#### [INPUT MATERIAL]
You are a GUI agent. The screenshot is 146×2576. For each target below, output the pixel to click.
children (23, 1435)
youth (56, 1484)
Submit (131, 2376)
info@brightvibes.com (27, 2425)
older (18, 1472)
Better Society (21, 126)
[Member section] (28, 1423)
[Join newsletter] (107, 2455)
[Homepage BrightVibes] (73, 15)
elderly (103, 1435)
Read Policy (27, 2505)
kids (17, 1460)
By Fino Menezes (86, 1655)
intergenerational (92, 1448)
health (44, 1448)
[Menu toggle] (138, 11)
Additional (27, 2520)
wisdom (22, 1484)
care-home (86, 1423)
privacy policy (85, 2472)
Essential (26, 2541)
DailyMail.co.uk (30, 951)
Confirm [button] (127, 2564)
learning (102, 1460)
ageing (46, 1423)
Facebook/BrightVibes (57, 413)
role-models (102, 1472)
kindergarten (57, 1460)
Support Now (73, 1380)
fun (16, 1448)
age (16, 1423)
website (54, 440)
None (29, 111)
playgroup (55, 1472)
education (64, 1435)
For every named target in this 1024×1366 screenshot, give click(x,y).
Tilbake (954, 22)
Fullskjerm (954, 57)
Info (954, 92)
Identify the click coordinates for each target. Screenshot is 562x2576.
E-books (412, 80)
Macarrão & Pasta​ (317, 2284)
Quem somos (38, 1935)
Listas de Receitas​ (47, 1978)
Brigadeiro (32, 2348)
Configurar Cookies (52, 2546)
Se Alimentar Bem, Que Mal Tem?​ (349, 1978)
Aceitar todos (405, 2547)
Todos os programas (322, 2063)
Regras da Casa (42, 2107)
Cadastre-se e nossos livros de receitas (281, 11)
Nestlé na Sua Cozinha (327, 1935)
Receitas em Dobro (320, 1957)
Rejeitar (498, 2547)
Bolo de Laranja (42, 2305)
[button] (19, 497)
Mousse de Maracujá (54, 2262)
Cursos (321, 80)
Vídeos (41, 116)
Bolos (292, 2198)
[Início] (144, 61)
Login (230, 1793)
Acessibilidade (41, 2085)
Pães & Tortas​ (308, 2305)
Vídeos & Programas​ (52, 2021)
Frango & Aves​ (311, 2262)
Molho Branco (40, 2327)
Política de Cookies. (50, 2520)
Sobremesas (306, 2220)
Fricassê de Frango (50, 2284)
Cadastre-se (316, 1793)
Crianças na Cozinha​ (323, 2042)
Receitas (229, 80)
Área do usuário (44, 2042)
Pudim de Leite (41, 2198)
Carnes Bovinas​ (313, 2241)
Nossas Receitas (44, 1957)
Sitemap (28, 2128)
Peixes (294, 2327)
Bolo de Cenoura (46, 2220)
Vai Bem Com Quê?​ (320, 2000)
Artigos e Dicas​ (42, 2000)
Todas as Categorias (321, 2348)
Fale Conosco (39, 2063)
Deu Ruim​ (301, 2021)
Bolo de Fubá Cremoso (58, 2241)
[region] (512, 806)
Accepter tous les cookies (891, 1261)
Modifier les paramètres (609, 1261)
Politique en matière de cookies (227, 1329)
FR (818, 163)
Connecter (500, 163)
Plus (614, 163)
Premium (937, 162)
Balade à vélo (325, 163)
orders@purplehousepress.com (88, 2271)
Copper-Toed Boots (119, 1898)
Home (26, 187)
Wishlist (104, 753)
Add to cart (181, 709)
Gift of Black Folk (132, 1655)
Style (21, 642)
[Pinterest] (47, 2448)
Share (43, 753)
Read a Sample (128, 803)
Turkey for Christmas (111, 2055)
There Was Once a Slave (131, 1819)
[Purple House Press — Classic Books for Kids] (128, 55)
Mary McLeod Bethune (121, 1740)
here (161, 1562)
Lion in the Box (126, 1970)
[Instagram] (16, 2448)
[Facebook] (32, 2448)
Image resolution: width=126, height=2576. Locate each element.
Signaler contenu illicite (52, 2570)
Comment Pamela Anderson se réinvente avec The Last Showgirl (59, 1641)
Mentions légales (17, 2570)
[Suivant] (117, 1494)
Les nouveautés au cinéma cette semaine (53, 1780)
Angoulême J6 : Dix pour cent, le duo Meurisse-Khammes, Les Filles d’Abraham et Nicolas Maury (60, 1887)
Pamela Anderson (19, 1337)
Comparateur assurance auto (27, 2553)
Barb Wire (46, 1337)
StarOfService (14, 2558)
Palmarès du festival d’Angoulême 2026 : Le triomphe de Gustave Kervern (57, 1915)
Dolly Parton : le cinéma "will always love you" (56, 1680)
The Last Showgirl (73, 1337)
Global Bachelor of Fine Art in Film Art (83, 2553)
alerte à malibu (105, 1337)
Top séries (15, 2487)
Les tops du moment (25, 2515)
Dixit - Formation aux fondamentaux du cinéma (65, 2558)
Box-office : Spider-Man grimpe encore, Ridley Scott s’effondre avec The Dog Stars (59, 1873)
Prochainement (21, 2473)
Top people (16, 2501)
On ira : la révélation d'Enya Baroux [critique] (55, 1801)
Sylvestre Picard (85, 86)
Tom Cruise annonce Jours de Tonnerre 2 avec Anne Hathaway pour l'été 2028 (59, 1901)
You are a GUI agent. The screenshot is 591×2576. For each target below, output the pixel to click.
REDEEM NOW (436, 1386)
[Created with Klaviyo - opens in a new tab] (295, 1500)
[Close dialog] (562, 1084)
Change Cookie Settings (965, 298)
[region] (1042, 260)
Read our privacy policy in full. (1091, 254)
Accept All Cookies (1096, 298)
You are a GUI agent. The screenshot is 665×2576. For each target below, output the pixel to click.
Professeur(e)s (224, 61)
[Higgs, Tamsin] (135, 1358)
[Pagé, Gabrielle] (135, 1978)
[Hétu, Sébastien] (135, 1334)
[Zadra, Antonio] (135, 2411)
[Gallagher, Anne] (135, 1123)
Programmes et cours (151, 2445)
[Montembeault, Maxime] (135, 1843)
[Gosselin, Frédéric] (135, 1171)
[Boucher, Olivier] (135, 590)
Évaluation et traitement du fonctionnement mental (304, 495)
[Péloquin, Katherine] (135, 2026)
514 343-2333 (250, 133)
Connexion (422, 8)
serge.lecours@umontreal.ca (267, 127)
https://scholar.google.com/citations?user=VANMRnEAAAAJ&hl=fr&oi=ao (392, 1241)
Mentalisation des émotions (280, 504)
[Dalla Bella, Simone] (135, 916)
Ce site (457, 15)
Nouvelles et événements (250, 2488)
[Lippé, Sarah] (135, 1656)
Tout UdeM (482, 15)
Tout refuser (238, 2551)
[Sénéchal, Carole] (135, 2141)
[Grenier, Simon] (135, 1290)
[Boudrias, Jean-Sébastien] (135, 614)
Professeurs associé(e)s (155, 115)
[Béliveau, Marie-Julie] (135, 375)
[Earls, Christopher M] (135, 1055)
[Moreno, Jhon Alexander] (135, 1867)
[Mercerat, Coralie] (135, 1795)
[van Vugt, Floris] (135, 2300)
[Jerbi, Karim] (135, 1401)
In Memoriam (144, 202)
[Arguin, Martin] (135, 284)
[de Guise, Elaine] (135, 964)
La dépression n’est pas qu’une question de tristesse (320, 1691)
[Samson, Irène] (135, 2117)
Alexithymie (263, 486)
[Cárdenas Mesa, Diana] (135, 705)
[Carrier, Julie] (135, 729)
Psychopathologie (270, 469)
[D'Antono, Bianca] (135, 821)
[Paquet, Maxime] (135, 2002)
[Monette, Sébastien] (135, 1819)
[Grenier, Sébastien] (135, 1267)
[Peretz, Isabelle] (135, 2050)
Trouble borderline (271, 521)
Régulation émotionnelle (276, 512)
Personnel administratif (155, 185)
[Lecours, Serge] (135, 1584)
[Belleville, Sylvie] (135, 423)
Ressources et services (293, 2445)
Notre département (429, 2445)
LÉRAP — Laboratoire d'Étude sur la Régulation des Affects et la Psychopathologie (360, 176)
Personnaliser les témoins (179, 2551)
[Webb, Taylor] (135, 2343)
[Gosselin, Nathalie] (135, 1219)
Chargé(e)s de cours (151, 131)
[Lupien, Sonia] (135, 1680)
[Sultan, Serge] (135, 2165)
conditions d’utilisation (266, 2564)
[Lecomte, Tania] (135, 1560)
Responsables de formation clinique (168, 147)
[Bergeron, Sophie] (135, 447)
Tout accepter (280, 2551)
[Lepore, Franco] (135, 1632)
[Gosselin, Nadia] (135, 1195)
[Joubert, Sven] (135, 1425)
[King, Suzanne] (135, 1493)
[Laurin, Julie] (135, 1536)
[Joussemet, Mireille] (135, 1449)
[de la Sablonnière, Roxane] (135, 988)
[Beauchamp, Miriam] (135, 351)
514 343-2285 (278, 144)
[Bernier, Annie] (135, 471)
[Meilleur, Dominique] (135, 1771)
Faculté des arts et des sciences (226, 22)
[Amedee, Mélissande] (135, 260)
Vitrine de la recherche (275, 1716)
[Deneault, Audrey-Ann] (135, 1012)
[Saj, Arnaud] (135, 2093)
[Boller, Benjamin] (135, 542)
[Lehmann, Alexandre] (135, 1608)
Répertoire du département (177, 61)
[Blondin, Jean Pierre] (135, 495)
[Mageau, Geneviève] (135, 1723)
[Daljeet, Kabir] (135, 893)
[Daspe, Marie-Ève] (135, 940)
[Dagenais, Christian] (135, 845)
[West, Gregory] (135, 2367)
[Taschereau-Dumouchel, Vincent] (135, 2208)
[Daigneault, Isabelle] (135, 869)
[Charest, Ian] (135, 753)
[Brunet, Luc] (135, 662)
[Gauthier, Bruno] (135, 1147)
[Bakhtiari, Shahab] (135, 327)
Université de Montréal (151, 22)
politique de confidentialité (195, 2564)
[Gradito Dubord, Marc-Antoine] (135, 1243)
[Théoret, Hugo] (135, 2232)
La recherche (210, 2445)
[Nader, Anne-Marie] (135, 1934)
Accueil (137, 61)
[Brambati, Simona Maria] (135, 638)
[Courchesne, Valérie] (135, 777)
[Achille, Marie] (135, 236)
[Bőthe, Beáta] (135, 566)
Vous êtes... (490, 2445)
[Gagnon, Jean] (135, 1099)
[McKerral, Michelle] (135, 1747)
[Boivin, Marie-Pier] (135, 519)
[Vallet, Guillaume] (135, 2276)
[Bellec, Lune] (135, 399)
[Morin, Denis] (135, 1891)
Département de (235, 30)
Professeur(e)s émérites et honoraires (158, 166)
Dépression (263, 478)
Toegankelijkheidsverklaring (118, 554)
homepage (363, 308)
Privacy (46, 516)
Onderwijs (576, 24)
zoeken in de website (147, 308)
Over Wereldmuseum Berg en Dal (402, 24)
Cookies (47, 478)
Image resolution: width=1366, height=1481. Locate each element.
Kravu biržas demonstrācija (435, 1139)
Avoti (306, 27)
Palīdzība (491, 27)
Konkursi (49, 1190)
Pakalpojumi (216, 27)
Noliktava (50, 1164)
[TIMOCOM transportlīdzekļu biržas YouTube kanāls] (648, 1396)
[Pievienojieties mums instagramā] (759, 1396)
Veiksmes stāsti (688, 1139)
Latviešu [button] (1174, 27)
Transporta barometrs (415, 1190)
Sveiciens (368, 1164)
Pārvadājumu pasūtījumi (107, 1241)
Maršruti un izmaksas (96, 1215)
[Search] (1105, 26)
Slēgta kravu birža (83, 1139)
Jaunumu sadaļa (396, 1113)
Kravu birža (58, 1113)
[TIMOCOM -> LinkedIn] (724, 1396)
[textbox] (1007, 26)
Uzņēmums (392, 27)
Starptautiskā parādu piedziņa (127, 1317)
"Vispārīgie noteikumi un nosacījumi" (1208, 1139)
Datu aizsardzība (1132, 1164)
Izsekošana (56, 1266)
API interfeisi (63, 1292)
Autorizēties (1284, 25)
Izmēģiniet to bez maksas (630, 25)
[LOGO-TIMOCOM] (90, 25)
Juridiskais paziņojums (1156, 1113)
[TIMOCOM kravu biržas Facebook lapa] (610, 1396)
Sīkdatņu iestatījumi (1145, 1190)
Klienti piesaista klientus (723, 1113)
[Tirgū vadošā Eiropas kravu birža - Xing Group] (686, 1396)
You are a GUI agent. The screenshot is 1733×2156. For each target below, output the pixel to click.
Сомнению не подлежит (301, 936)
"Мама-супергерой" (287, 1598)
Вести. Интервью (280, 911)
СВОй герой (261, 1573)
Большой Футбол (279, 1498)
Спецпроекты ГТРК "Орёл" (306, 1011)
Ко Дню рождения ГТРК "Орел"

#### [ACTIVITY]
The lines above from the one with "Responsables de formation clinique (168, 147)" through the one with "La recherche (210, 2445)" are to be duplicated exactly, ends included, with nothing added.

#### [EXERCISE OUTPUT]
Responsables de formation clinique (168, 147)
[Bergeron, Sophie] (135, 447)
Tout accepter (280, 2551)
[Lepore, Franco] (135, 1632)
[Gosselin, Nadia] (135, 1195)
[Joubert, Sven] (135, 1425)
[King, Suzanne] (135, 1493)
[Laurin, Julie] (135, 1536)
[Joussemet, Mireille] (135, 1449)
[de la Sablonnière, Roxane] (135, 988)
[Beauchamp, Miriam] (135, 351)
514 343-2285 (278, 144)
[Bernier, Annie] (135, 471)
[Meilleur, Dominique] (135, 1771)
Faculté des arts et des sciences (226, 22)
[Amedee, Mélissande] (135, 260)
Vitrine de la recherche (275, 1716)
[Deneault, Audrey-Ann] (135, 1012)
[Saj, Arnaud] (135, 2093)
[Boller, Benjamin] (135, 542)
[Lehmann, Alexandre] (135, 1608)
Répertoire du département (177, 61)
[Blondin, Jean Pierre] (135, 495)
[Mageau, Geneviève] (135, 1723)
[Daljeet, Kabir] (135, 893)
[Daspe, Marie-Ève] (135, 940)
[Dagenais, Christian] (135, 845)
[West, Gregory] (135, 2367)
[Taschereau-Dumouchel, Vincent] (135, 2208)
[Daigneault, Isabelle] (135, 869)
[Charest, Ian] (135, 753)
[Brunet, Luc] (135, 662)
[Gauthier, Bruno] (135, 1147)
[Bakhtiari, Shahab] (135, 327)
Université de Montréal (151, 22)
politique de confidentialité (195, 2564)
[Gradito Dubord, Marc-Antoine] (135, 1243)
[Théoret, Hugo] (135, 2232)
La recherche (210, 2445)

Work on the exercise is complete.